Continued evaluation of blood pressure is therefore an important aspect of follow-up for patients with CoA.
Lessons for the Clinician
• Coarctation of the aorta continues to be the most commonly-missed congenital heart disease and physicians should have a high level of suspicion, even when presenting in an older infant such as this case. It is important to diagnose as early as possible to avoid cardiogenic shock, loss of perfusion to internal organs and lower extremities, and late hypertension.
• Upper versus lower blood pressure differential is the most specific way to screen for CoA. If evaluating the pulses, it is important to compare both the upper and lower pulses.
References
- Hoffman JI (2018) The challenge in diagnosing coarctation of the aorta. Cardiovasc J Afr 29(4): 252-255.
- Teo LL, Cannell T, Babu-Narayan SV, Hughes M, Mohiaddin RH (2011) Prevalence of associated cardiovascular abnormalities in 500 patients with aortic coarctation referred for cardiovascular magnetic resonance imaging to a tertiary center. Pediatr Cardiol 32(8): 1120-1127.
- Rudolph AM, Heymann MA, Spitznas U (1972) Hemodynamic considerations in the development of narrowing of the aorta. Am J Cardiol 30(5): 514-525.
- Wielenga G, Dankmeijer J (1968) Coarctation of the aorta. The Journal of pathology and bacteriology, 95(1): 265-274.

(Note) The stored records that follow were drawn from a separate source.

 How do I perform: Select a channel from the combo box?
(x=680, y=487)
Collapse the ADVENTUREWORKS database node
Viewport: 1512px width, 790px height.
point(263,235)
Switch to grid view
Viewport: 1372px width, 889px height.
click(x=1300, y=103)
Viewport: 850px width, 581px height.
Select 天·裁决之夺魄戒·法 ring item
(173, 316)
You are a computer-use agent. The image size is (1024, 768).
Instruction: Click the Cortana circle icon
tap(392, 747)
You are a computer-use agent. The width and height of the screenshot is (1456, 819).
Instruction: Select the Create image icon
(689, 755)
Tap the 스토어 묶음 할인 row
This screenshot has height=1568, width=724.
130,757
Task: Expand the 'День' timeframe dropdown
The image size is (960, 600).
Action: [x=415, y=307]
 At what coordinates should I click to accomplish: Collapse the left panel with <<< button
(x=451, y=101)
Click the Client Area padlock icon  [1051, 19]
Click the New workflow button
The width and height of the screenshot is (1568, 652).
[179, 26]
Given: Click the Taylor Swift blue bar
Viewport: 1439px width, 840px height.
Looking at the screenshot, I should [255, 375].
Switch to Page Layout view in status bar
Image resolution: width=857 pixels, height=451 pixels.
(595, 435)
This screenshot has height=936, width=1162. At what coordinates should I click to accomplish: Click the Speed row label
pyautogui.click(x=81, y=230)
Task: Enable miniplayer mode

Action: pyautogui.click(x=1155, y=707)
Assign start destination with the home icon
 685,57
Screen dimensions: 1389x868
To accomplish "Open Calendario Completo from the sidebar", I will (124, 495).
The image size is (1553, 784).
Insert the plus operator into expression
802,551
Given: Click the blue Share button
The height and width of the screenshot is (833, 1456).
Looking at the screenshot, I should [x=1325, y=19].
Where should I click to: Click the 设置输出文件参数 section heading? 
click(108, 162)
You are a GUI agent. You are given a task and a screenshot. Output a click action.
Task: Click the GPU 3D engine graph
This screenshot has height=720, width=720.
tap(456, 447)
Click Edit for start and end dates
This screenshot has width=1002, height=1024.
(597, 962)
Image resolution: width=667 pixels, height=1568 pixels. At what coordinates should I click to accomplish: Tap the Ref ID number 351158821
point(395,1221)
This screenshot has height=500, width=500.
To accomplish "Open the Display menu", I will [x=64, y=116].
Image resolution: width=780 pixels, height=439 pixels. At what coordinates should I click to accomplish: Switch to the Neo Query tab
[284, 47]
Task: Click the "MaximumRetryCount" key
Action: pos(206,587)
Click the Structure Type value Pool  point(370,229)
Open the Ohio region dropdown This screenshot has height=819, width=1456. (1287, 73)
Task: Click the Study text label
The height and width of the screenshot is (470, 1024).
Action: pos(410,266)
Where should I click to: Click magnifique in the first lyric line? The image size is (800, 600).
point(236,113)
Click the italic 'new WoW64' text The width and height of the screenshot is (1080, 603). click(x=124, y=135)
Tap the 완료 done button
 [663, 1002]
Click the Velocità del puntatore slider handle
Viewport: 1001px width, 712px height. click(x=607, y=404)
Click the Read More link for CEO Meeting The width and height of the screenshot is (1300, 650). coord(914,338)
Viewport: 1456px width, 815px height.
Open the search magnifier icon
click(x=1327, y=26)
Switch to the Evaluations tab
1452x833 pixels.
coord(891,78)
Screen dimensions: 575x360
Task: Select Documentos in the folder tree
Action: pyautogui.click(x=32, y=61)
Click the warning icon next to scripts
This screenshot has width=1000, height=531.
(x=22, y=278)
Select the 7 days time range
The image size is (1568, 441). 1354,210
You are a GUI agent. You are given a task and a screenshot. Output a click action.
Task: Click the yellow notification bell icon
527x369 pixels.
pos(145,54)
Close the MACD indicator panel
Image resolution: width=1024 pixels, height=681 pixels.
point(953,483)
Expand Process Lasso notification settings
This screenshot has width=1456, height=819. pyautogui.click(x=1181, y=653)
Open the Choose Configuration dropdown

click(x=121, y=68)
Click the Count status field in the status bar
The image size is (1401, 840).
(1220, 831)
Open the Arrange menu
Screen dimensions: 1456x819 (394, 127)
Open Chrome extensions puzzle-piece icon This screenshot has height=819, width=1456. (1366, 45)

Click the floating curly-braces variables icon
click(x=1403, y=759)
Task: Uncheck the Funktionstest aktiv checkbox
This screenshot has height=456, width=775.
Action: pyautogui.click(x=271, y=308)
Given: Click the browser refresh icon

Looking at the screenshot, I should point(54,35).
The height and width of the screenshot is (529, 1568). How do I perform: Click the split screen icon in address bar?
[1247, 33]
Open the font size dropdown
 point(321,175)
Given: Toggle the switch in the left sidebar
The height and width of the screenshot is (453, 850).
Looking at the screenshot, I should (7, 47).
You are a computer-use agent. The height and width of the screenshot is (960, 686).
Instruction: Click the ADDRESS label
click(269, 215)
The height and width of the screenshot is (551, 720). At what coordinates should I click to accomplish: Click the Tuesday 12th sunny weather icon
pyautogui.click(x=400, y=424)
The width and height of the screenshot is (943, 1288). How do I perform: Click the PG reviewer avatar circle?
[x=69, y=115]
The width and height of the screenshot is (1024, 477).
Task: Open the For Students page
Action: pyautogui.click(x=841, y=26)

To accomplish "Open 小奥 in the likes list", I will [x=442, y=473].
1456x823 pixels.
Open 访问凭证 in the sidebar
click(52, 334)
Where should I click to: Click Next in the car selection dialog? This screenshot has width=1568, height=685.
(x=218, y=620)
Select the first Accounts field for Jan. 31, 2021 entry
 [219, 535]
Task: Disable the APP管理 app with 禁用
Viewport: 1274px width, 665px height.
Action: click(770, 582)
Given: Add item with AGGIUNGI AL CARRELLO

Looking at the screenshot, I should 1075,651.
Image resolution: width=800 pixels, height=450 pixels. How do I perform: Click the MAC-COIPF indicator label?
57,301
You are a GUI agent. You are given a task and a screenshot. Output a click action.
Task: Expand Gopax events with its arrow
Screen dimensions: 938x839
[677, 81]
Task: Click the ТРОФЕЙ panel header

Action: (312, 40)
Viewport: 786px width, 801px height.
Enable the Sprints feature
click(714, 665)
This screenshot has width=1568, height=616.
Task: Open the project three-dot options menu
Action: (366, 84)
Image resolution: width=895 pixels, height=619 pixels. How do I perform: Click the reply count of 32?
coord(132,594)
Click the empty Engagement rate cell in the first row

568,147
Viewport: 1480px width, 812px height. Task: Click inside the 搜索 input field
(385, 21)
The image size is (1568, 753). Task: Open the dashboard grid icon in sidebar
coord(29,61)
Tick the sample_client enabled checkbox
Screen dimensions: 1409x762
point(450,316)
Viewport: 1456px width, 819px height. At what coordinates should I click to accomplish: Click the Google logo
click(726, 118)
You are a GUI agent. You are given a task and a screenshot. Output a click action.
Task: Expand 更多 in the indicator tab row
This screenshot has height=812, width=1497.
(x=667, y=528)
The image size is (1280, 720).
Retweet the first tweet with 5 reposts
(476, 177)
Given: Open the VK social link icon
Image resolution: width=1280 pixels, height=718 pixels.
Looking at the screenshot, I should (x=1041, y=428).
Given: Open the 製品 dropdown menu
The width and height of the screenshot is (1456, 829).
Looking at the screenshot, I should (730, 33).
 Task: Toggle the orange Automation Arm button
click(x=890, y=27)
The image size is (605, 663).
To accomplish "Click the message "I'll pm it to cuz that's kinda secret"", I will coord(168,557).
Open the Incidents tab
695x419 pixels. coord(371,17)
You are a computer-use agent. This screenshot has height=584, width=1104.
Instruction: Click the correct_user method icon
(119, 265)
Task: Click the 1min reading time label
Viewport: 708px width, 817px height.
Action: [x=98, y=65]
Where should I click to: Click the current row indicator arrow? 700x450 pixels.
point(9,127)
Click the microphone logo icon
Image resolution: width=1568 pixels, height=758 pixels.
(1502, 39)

- Thoele DG, Muster AJ, Paul MH (1987) Recognition of Coarctation of the Aorta a Continuing Challenge for the Primary Care Physician. Am J Dis Child141(11): 1201-1204.
- Ing FF, Starc TJ, Gersony WM, Griffiths SP (1996) Early Diagnosis of Coarctation of the Aorta in Children. Pediatrics 98(3 Pt 1): 378-382.
- Jenkins NP, Ward C (1999) Coarctation of the aorta: natural history and outcome after surgical treatment. QJM 92(7): 365-371.